High mortgage interest rates may make it difficult for us to finance or refinance properties, which could reduce
the number of properties we can acquire, our net income, and the amount of cash distributions we can make.
If mortgage debt is unavailable at reasonable interest rates, we may not be able to finance the purchase of properties.
If we place mortgage debt on properties, we run the risk of being unable to refinance the properties when the loans
become due, or of being unable to refinance on favorable terms. If interest rates are higher when we refinance the
properties, our net income could be reduced. If any of these events occur, our cash flow would be reduced. This, in
turn, would reduce cash available for distribution to our stockholders and may hinder our ability to raise more capital
by issuing more stock or by borrowing more money.
Economic conditions may have an impact on our business, our financial condition, and our ability to obtain debt
financing in ways that we currently cannot predict.

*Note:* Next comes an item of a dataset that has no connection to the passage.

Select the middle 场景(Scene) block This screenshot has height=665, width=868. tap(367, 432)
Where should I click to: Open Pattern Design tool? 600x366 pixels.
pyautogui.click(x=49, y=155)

Turmoil in the global financial system may have an impact on our business and our financial condition. Despite
improved access to capital for some companies, the capital and credit markets continue to be affected by extreme
volatility and have experienced disruption during the past decade. The health of the global capital markets remains a
concern. We have relied on debt financing to finance our timberlands. As a result of the uncertainties in the credit
market, we may not be able to refinance our existing indebtedness or to obtain additional debt financing on attractive
terms. If we are not able to refinance existing indebtedness on attractive terms at its maturity, we may be forced to
dispose of some of our assets. Disruptions in the financial markets could have an impact on our interest rate swap
agreements if our counterparties are forced to default on their obligations to us due to bankruptcy, lack of liquidity,
operational failure, or other reasons. We may be materially and adversely affected in the event of a significant default
by one of our counterparties. In addition, depressed economic conditions could influence the levels of home buying
and consumer spending, which could reduce the demand for homes and other goods produced from our wood, which
would have a material adverse effect on our financial condition. Our ability to make future principal and interest
payments on our debt depends upon our future performance, which is subject to general economic conditions; industry
cycles; and financial, business, and other factors affecting our operations, many of which are beyond our control.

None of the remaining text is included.